Forgiveness, Finally…
I have been on the path to finding forgiveness for a very long time.
My first conscious round with it came to a head while participating in a retreat on the topic. We watched a documentary about forgiveness in impossible circumstances (i.e. Arabs vs. Israelis, parents of murder victims vs. the murderers, Protestants vs. Catholics in Belfast, etc.). One segment featured three moms who lost their sons on 9/11 who were faced with having no remains to bury– only truckloads of mixed bits and pieces being dumped in open fields in New Jersey. They stood in one of these fields talking about how angry they were even though they had no idea who to be angry with.
They didn’t know how to begin to forgive or even grieve.
I felt guilty for how small my troubles seemed in comparison, but I appreciated knowing where to place my anger as I wasted years going in circles only blaming myself. I was so uncomfortable with anger that I felt paralyzed until I began to really feel it, accept it, and allow it to push me out of that stuck place. The minute I allowed myself to feel it, it bubbled up hot and heavy, and I could barely contain it. Like the valve on a pressure cooker I had to ease it out in measured portions. Poetry became that valve and gave words to describe what was happening which gave me the momentum and safety to keep going. In hindsight I now understand that was a first step toward real forgiveness.

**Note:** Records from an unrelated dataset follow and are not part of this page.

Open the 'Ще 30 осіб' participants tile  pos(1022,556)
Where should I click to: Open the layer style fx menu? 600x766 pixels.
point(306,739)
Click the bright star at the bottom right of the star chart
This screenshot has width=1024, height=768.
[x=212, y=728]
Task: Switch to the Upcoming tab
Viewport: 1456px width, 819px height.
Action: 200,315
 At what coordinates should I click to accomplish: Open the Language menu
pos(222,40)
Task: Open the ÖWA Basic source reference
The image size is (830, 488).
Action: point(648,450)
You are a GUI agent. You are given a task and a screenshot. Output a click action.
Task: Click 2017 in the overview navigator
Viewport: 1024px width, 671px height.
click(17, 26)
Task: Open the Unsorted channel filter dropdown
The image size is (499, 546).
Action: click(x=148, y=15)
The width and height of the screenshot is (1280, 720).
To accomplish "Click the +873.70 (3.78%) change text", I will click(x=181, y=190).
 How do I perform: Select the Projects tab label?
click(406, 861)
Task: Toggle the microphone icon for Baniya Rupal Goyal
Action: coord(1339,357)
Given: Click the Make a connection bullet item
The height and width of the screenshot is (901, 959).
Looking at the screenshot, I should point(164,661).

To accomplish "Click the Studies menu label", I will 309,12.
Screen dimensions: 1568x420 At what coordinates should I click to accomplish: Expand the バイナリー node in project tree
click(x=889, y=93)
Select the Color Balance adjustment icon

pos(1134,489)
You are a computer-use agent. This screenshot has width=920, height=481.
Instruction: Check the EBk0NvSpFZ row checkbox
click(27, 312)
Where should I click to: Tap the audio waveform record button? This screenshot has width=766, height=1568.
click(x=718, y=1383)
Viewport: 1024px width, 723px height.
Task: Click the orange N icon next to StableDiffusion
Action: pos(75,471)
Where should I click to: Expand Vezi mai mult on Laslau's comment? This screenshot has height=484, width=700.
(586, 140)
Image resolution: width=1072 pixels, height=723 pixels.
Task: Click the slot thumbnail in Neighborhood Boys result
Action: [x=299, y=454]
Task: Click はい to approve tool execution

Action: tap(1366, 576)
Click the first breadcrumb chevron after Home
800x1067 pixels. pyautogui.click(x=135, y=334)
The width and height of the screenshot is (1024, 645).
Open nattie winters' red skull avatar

Without the anger there was no way to see clearly or move ahead.
My first two forgiveness poems (“Forgiveness I” and “Forgiveness II” from In Your Bones: Poems of Radical Forgiveness) came after that retreat only to find out in the years following that they barely even started the process for me. They began as one poem but soon became two after a key reader failed to see more was on the back of the page. When I pointed it out he said, “No, there are enough pieces of forgiveness on the first page alone, there are at least two poems here!” Over time it did not feel like even those two poems could tell the story of my slog toward forgiveness. So then came “Forgiveness III: It Can Be” and, eventually, “Forgiveness IV: Forgive Yourself” from When You Know: Poems of Self-Love. What started as one became two and then doubled into four.
Twelve years have now gone by since the person I’ve been trying to forgive has passed. Six years have gone by since writing the first forgiveness poems. Finally I am ready to write about what may be my last go around with forgiveness over this situation. To do that I have stood out in my own field of bones and faced my own hopelessness over this person's blatant and final refusal to make any acknowledgment or change. I have stood in that field alone and just kept writing my way through it.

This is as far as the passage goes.